What You Have Instead

The trace from Step 7 is your primary debugging tool. Instead of breakpoints, you have recorded spans. Instead of stepping through code, you replay the sequence of model calls and tool invocations. Instead of inspecting live state, you examine the recorded inputs and outputs at each step.

This is closer to post-mortem debugging from core dumps than to interactive debugging with breakpoints. The execution has already happened. You are reconstructing what occurred from the evidence left behind.

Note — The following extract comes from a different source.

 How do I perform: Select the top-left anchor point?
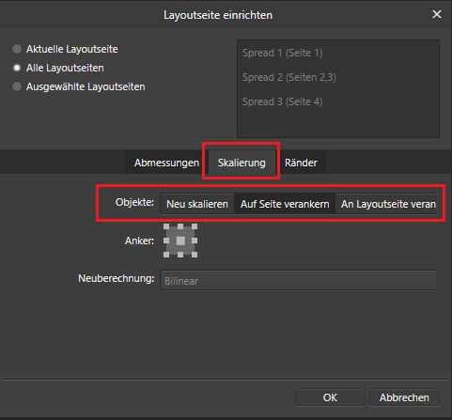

# The fundamental debugging loop for agent systems
def debug_agent_failure(trace_path: str):
  """
  Post-mortem debugging from a JSONL trace.
  No breakpoints. No stepping. Evidence reconstruction.
  """
  import json
  from pathlib import Path

  spans = []
  with Path(trace_path).open() as f:
    for line in f:
      spans.append(json.loads(line))

  # Group by trace_id (a file may contain multiple traces)
  traces = {}
  for span in spans:
    tid = span["trace_id"]
    if tid not in traces:
      traces[tid] = []
    traces[tid].append(span)

  # For each trace, find the first error
  for tid, trace_spans in traces.items():
    sorted_spans = sorted(trace_spans, key=lambda s: s["step"])
    for span in sorted_spans:
      if span.get("status") == "error":
        print(f"Trace {tid}: failure at step {span['step']}")
        print(f"  Type: {span['type']}")
        print(f"  Name: {span['name']}")
        print(f"  Error: {span.get('error_type', 'unknown')}")
        print(f"  Message: {span.get('error_message', 'none')}")
        # The interesting question: what happened BEFORE this step?
        print(f"  Prior steps: {[s['name'] for s in sorted_spans[:span['step']]]}")
        break

The engineering loop from AGENTS.md - Read, Verify, Write, Execute, Confirm - applies directly to debugging. Read the trace. Verify your hypothesis against the recorded evidence. Write a fix (to the prompt, tool, or orchestration - not to the output). Execute a new run. Confirm the fix by checking traces from the new run.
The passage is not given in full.